[CR] Tony Oppermann's unidentified English frame.

(Example: History)

Date: Fri, 9 Oct 2009 11:51:59 +0100
From: "Norris Lockley" <nlockley73@googlemail.com>
To: <classicrendezvous@bikelist.org>
Subject: [CR] Tony Oppermann's unidentified English frame.


This could be the product of any number of 1950s UK frame-builders and its a pity that Tony hasn't taken a photo of the seat cluster as often these can identify a frame.

However I think that there is enough evidence to be able to put a name to the builder without too much doubt..and about 95% certainty.

The rear drop-out are Clements...designed by Ernie Clements, a former road racing cyclist, from the 40s period - he won a silver medal in the 1948 Olympics -whose picture used to grace the opening page of Classicrendezvous. He went on to become a frame-builder, to have his own bike shop...then eventually, sometime in the 50s-70s graduated to becoming the Chairman or CE of Falcon Industries with a chauffeur-driven Roller, as stories go..and then fell from grace..and ended up back in his own bike shop in Ledbury Shropshire, on the England-Wales border..not a bad place at all to end up. He died at the age of 83 in Feb 2006, having spent much of his life at Old Oak just a stone's throw away from where he had been born. He was a very colourful fellow.

The lugs are Oscar Egg Super Champion ones, model SC1 I think, that have been tweaked a little ie the lugs, when straight out of the packet did not have any windows in the head-lugs.

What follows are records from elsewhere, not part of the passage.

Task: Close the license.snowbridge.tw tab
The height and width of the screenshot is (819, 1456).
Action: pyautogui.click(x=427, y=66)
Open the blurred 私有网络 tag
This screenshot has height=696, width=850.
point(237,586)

The Clements ends were not all that popular with frame-builders, but they were probably the first British product to have an integral gear eye, intended to accept the British Cyclo Benelux mech. Around the same time drop-outs such as Simplex and to a lesser extent,Campagnolo were becoming available. As I type this contri there is a very attractive Ernie Clements Masssed Start frame leaning up against the office wall about four feet away from me.

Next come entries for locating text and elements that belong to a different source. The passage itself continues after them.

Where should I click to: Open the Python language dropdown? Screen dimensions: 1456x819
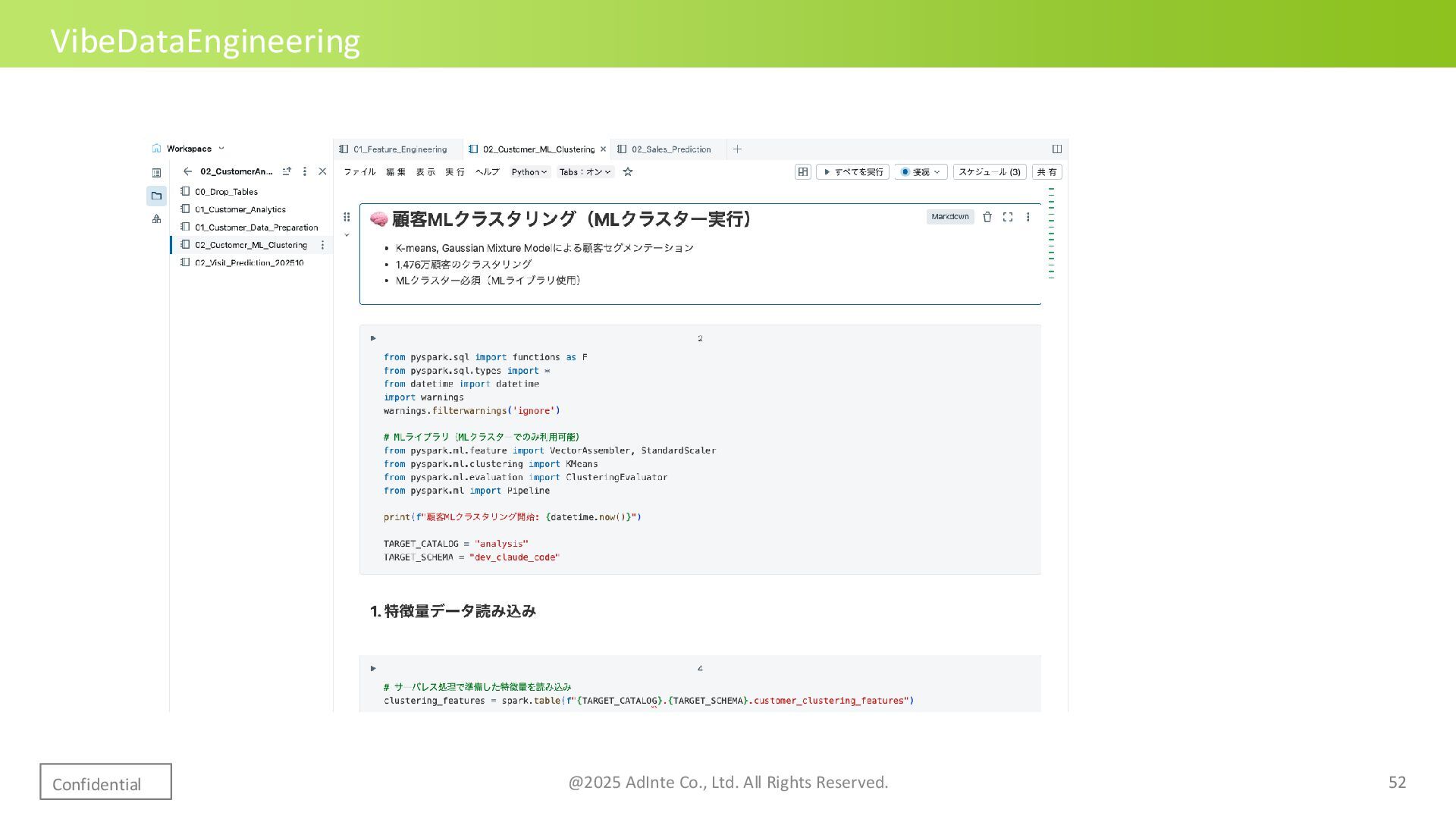point(529,172)
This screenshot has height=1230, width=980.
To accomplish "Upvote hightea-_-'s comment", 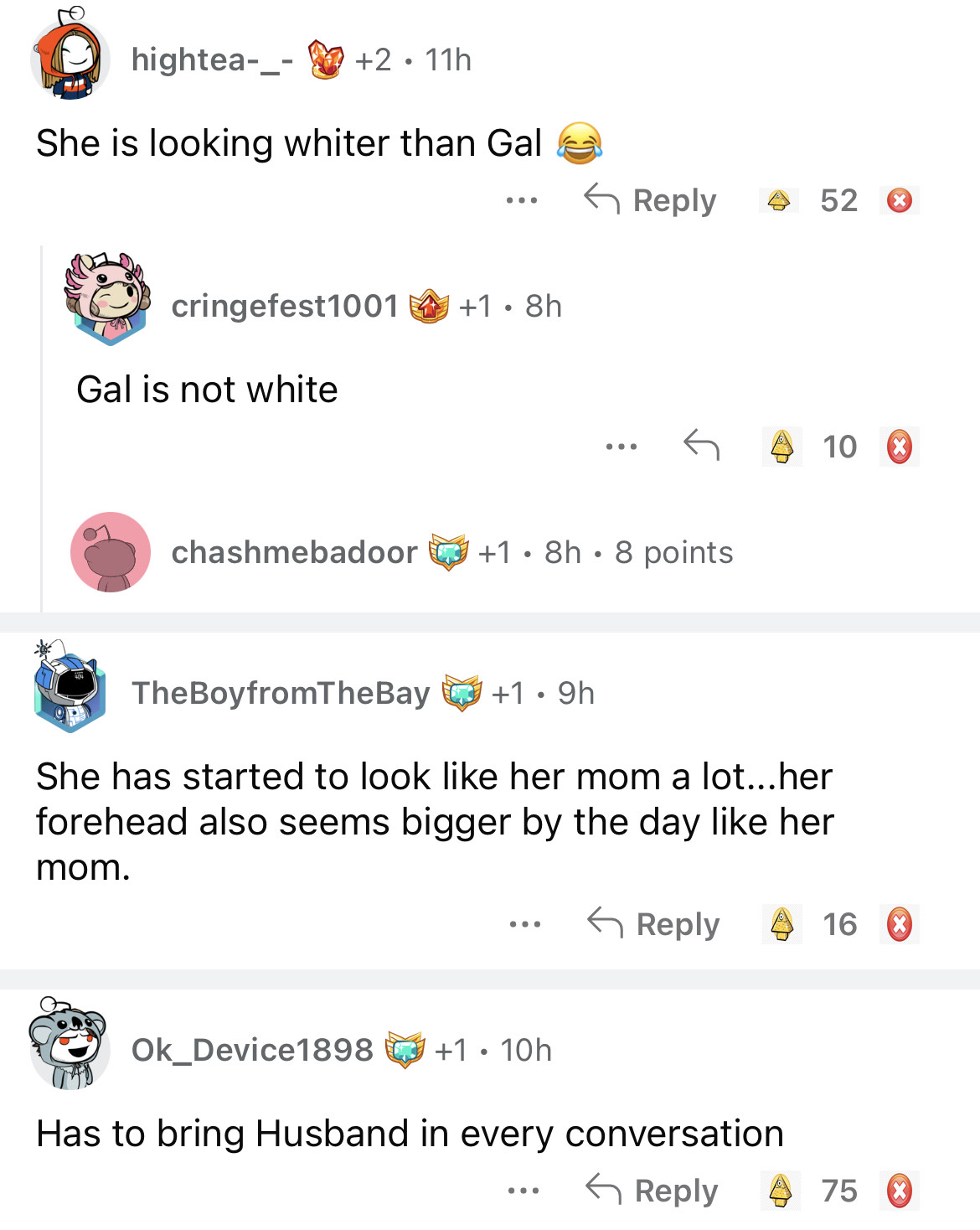I will [x=779, y=201].
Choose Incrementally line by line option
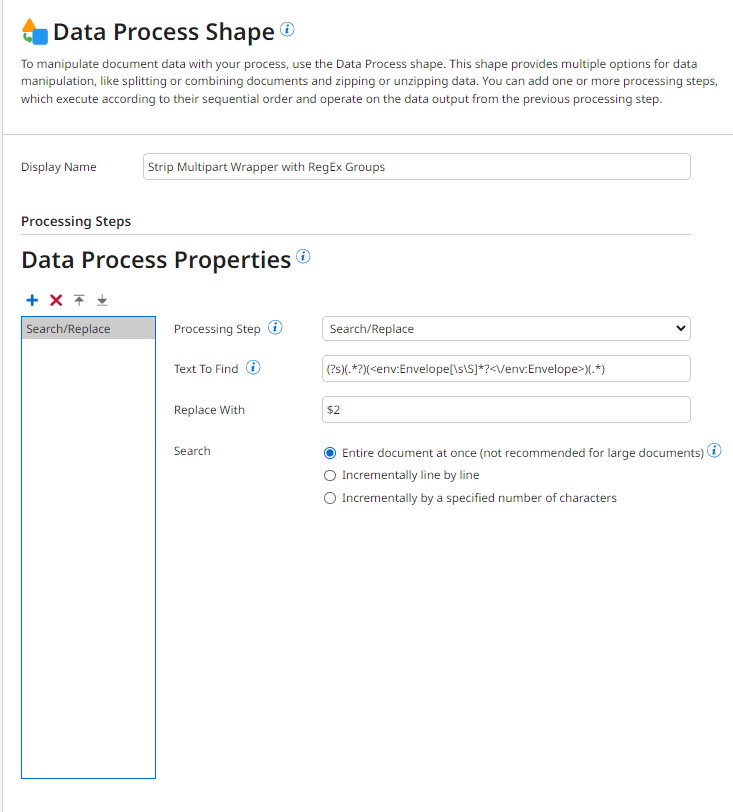This screenshot has height=812, width=733. (330, 475)
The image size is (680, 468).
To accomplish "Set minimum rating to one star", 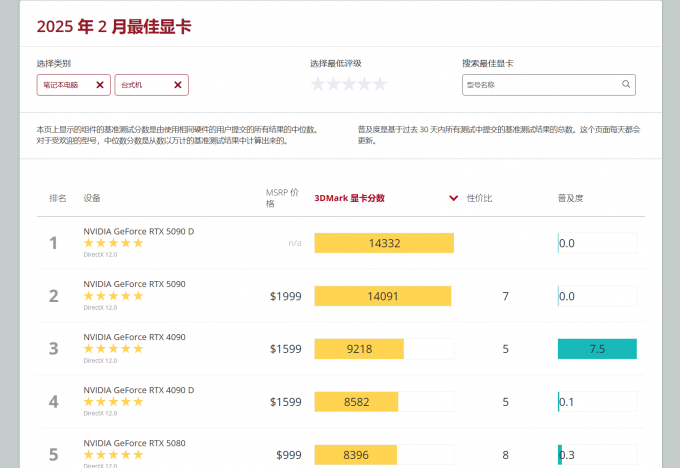I will (x=318, y=84).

The drop-outs on tony's frame could have had the gear eye removed.... I recal dismembering an Ellis-Briggs International in the same way about forty-five years ago...or perhaps the eyeless drop-eye was a rarity.

Quite a few original Ernie Clements frames are turning up at bike jumbles and occasionally on UK ebay, but beware of later Clements..from around the late 70s as these are often rebadged mid-range Falcons.

The frame number on Tony's bike - 2159 - is typical of one from a small-scale builder and I would dare suggest that this is the 11th frame built in 1959

Norris Lockley, Settle UK...a long way from the Welsh border and too near the Scottish one.